◆ **EXERCISE GOAL**:
Instruction for the entries below: return the part that opens with the line containing "Instruction: Click bookmark" and closes with the line containing "Screen dimensions: 352x264", exactly, and no pictures.

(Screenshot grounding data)
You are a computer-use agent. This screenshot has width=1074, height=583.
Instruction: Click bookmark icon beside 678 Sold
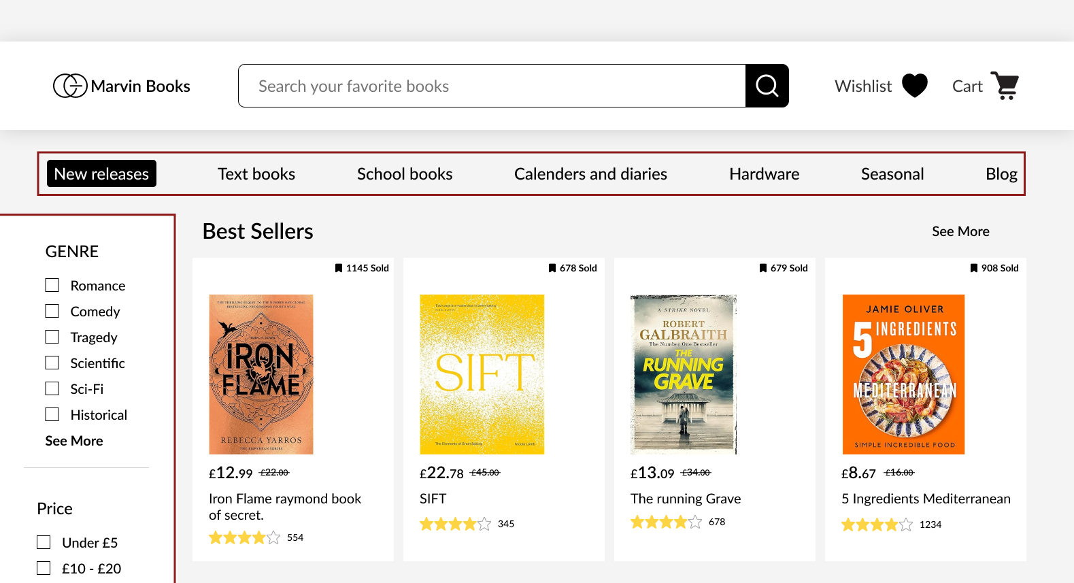click(x=552, y=268)
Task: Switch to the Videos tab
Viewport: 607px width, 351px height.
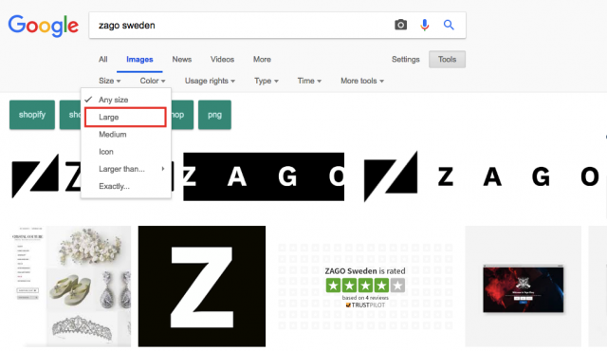Action: [222, 60]
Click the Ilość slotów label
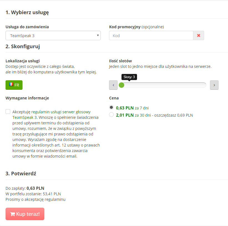 (121, 61)
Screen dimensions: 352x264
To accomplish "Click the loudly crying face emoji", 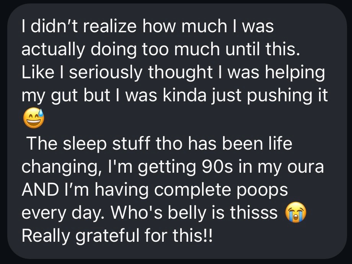I will tap(295, 212).
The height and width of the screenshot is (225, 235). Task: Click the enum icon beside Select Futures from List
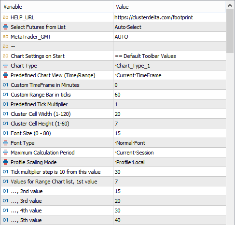coord(5,27)
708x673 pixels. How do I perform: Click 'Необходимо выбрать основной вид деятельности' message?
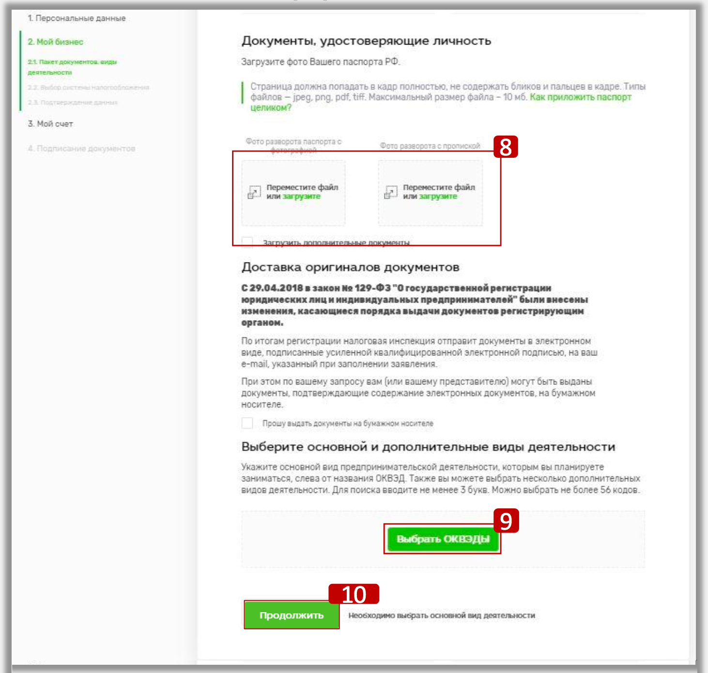pyautogui.click(x=442, y=615)
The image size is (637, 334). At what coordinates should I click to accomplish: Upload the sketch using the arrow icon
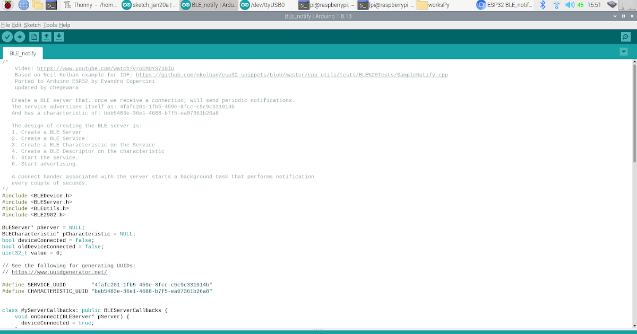[x=20, y=37]
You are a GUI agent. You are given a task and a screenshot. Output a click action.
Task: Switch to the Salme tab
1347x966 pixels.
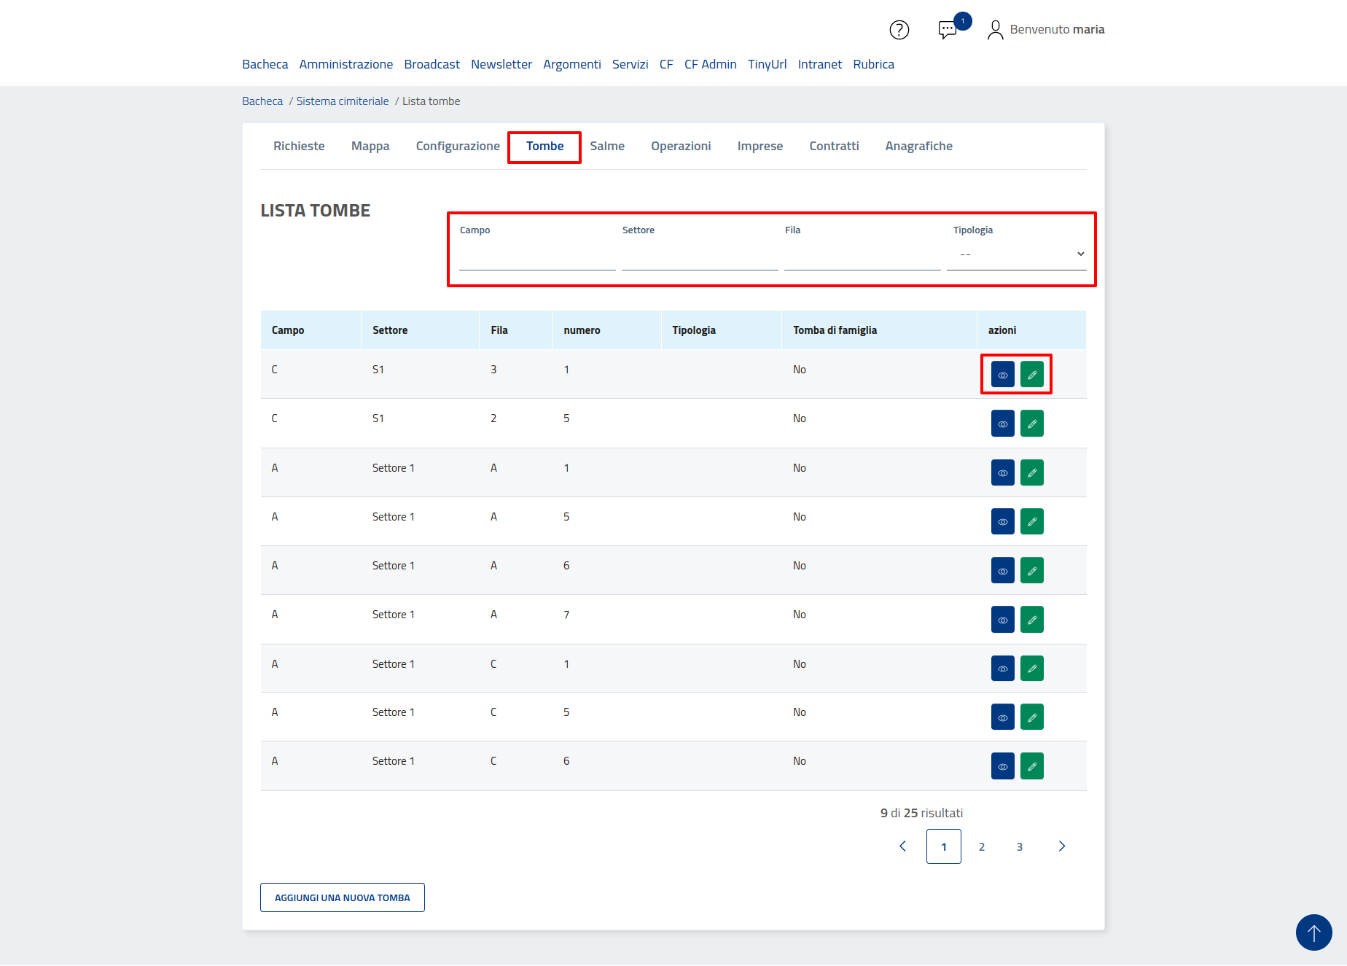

◆ **YOUR SOLUTION**:
Instruction: Click bookmark icon beside 678 Sold
click(x=552, y=268)
Task: Switch to the Videos tab
Viewport: 607px width, 351px height.
Action: [222, 60]
Click the Ilość slotów label
 (121, 61)
Screen dimensions: 352x264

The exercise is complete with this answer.